Ha ricevuto per quattro anni la pensione di reversibilità del padre e poi, quando ha smesso, l'Istituto nazionale di previdenza sociale ha dichiarato il suo decesso. «L'impiegata mi ha detto "Guardi che porta fortuna"», racconta oggi l'uomo, che sarebbe passato a miglior vita 17 anni fa
L’Inps lo dichiara morto nel 1997 «Ho dovuto certificare di essere ancora vivo»
Catania, 30 settembre 1997. Giuseppe, 22 anni, ha ricevuto per quattro anni una pensione di reversibilità a seguito della morte di suo padre. Con quei soldi, ha completato gli studi universitari e adesso il suo diritto a percepire una somma mensile – erogata dall’Istituto nazionale di previdenza sociale – è giunto al termine. A dirla con un termine tecnico, il suo diritto è decaduto. Ma una vocale sbagliata unita al fatto che quando uno smette di percepire una pensione, di solito, è perché è passato a miglior vita hanno spinto i solerti impiegati dell’Inps a dichiarare Giuseppe «deceduto». «Quando mi sono visto arrivare a casa quella lettera, sono andato agli uffici di Catania e lì mi hanno detto di stare tranquillo, che non ci sarebbero stati problemi in futuro», racconta l’uomo, che adesso, col beneplacito della previdenza sociale italiana, di anni ne ha 39 e, a causa di un cambio di residenza, si trova in questi giorni a dover richiedere e consegnare un «certificato di esistenza in vita».
Diciassette anni fa, al momento dell’errore, Giuseppe non gli ha dato troppo peso: «Ero giovane, non lavoravo, non mi sono dato pensiero». In effetti, quando poi è cresciuto e ha iniziato a lavorare in un’azienda i contributi venivano regolarmente versati per lui, e l’Inps non aveva niente da obiettare se qualcuno continuava a pagare per un morto. «I problemi sono arrivati dopo, quando è nato mio figlio, sei anni fa, e ho chiesto il congedo parentale», racconta.
Non riusciva ad accedere al suo profilo sul sito dell’Inps, così ha telefonato al call center: «L’imbarazzata impiegata non sapeva come dirmi che per lei ero morto». Così ha passato la palla al suo responsabile: «La data del mio decesso era quel 30 settembre 1997». Cinque anni fa, Giuseppe tramite un patronato ha consegnato un certificato che attestava il suo essere ancora in vita: «Si tratta di un documento rilasciato dal Comune – spiega – Ma non è che te lo danno perché sei lì, vivo, davanti a loro.
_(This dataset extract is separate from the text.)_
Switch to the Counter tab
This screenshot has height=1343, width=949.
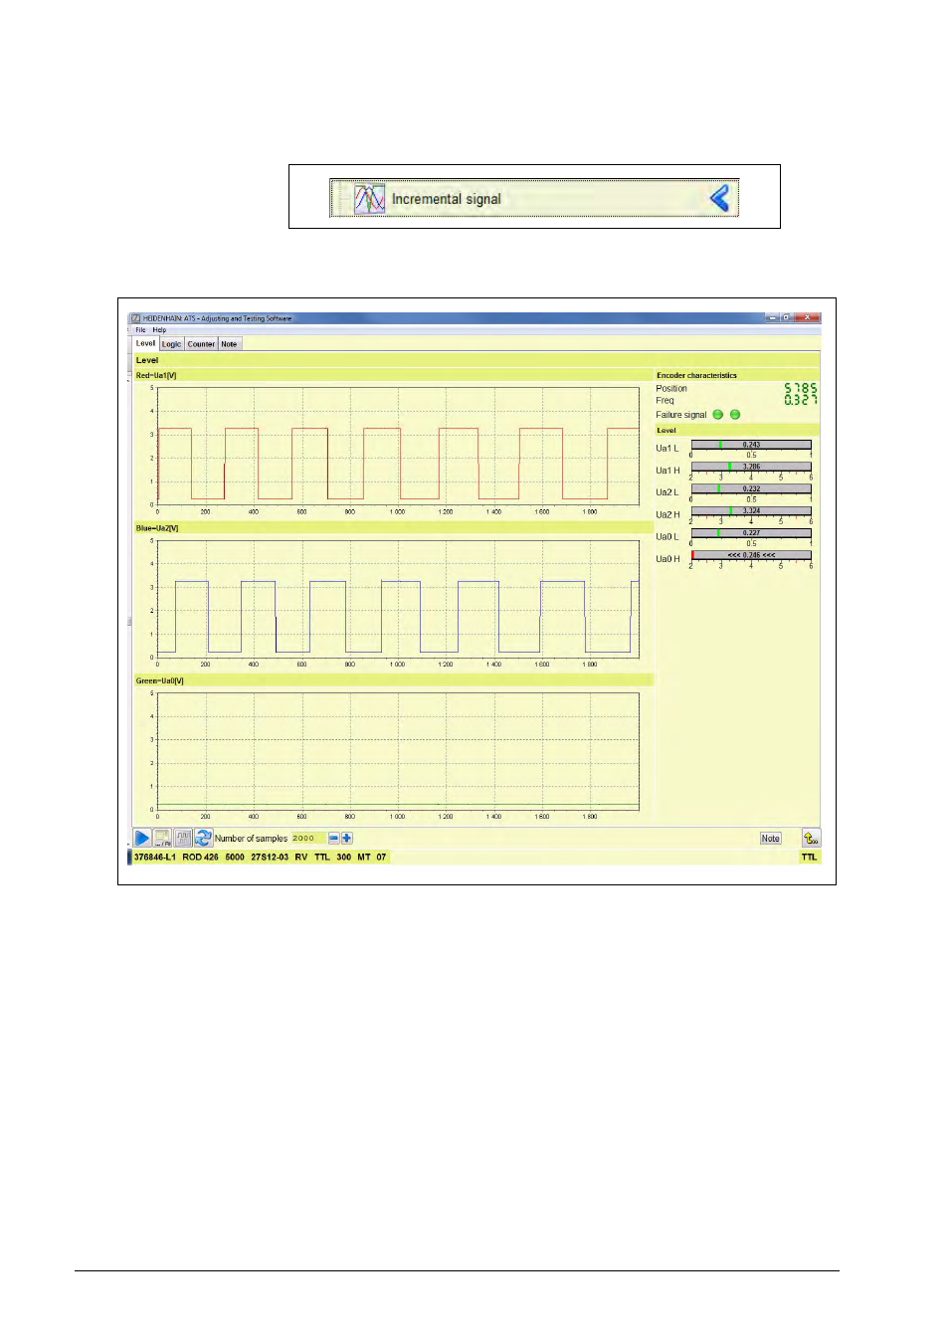[201, 344]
Te lo danno perché non trovano certificati di morte che ti riguardino». Insomma: non sei vivo perché sei vivo, sei vivo perché non sei morto.
Sembrava che tutto si fosse sistemato, «ma evidentemente il problema non era stato risolto, perché adesso che mi sono trasferito e che i miei documenti sono passati dall’Inps di Catania all’Inps di Mascalucia sono morto di nuovo». Provando ad accedere al suo profilo di previdenza sociale ha avuto di nuovo problemi, proprio come nel 2009. «Ho telefonato, di nuovo, al call center e, di nuovo, un’imbarazzata dipendente mi ha comunicato il mio decesso». La trafila, quindi, deve ricominciare: «Certo – ride – non devo necessariamente ritirare il certificato al Comune. Posso pure autocertificare che respiro ancora, nonostante tutto». E oltre al fastidio, la beffa: «L’impiegata mi ha detto “Guardi che porta fortuna”».